My opinions are perhaps coloured by my experience of the Steam client on Linux. I'm not exactly a newcomer to Linux (my first install used a 0.9 something kernel, and I compile kernels and userland programs on a very regular basis) but I couldn't get it to download a game at a first attempt. So what chance is the average Joe going to have.
However much you might hate Windows, the experience of installing programs - particularly games - is a pretty seamless one. Until Linux reaches that level of user-friendliness I can't see it making it as a gaming platform. I think the fractured nature of Linux - the number of different distributions each with their own different level of things like the standard C library - is a big problem here. OS X is a much more coherent platform than Linux and enjoys a level of support and restricted hardware choice that should make it a dream for programmers. Yet look at the state of games on OS X; it sucks compared to Windows.

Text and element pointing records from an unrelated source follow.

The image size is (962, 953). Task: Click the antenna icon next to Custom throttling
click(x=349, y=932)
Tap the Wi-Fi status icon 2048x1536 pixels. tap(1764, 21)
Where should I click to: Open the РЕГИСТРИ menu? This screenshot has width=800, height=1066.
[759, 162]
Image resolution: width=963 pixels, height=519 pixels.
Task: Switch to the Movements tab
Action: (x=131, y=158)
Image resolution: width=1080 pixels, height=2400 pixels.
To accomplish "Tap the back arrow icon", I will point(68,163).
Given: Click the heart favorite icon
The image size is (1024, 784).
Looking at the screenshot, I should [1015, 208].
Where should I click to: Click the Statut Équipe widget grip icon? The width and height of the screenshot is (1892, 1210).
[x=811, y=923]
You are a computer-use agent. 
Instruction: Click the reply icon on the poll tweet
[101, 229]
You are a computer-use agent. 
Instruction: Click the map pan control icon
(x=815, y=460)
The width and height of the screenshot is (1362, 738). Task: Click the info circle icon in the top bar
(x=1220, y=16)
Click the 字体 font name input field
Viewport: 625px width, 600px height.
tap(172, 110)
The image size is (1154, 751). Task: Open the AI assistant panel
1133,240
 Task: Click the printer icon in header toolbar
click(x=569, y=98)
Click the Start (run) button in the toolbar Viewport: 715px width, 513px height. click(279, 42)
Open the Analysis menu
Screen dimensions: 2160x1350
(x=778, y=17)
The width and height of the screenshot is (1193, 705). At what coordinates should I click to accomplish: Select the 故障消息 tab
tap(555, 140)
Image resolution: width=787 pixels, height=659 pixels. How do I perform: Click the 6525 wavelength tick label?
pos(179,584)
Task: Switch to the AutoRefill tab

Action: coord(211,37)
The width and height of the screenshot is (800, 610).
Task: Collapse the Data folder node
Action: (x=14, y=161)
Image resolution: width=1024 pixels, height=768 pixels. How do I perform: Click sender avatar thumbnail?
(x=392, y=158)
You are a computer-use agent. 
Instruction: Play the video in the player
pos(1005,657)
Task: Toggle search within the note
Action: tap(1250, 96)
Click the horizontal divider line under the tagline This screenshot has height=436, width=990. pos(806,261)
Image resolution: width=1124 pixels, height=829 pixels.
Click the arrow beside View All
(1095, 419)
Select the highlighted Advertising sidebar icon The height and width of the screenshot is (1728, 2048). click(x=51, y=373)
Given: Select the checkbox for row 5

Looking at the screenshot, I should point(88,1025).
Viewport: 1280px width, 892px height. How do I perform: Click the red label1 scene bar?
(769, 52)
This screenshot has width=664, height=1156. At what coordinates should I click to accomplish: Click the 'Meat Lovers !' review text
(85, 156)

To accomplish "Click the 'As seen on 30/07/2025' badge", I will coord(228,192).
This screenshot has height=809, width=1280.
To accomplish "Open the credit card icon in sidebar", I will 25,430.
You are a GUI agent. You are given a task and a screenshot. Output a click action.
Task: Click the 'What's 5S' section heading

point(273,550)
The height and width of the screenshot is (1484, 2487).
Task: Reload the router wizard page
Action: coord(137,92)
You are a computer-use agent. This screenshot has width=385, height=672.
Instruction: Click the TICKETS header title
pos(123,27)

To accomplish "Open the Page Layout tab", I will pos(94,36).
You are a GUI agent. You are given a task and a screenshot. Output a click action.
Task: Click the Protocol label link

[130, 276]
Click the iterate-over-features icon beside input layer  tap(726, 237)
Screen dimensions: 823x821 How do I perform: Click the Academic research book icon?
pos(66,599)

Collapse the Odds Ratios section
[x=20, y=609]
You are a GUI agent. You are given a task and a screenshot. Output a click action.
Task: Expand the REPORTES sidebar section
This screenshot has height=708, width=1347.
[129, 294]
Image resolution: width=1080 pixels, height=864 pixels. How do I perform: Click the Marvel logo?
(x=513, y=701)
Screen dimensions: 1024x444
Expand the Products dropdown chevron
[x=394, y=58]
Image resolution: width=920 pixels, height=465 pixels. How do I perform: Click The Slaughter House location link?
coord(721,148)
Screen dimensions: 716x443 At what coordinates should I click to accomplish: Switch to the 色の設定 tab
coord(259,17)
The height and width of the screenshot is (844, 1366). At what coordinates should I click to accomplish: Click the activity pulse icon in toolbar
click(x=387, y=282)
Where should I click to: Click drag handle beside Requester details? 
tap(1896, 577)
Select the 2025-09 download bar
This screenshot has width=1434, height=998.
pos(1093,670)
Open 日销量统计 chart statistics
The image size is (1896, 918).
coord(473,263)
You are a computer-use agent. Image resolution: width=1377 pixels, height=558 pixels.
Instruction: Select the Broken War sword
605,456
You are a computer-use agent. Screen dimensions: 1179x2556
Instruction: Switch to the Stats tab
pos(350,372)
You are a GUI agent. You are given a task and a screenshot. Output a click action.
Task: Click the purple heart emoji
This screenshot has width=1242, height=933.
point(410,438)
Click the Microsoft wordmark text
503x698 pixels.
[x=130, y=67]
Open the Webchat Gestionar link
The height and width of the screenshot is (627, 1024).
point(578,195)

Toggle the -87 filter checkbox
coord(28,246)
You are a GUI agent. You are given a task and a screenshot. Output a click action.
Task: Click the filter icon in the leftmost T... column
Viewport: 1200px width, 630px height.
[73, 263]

The only serious attempt that I see so far to produce a coherent games platform using Linux is the Steam Game Box, which turns out to be a high-end PC that is probably going to be even more expensive than the average Mac - and that's saying something. Why would people go for that rather than an XBox One or a PS4 where for a much lesser outlay you can have access to a huge selection of games, plus all the media centre aspects they offer? I'm not convinced that whether the platform is open or not matters much to the average man or woman in the street.
So, in answer to the OP "Can I run Steam and all their games on Linux or do I need Windows?" the answer is, very definitely, "You need Windows".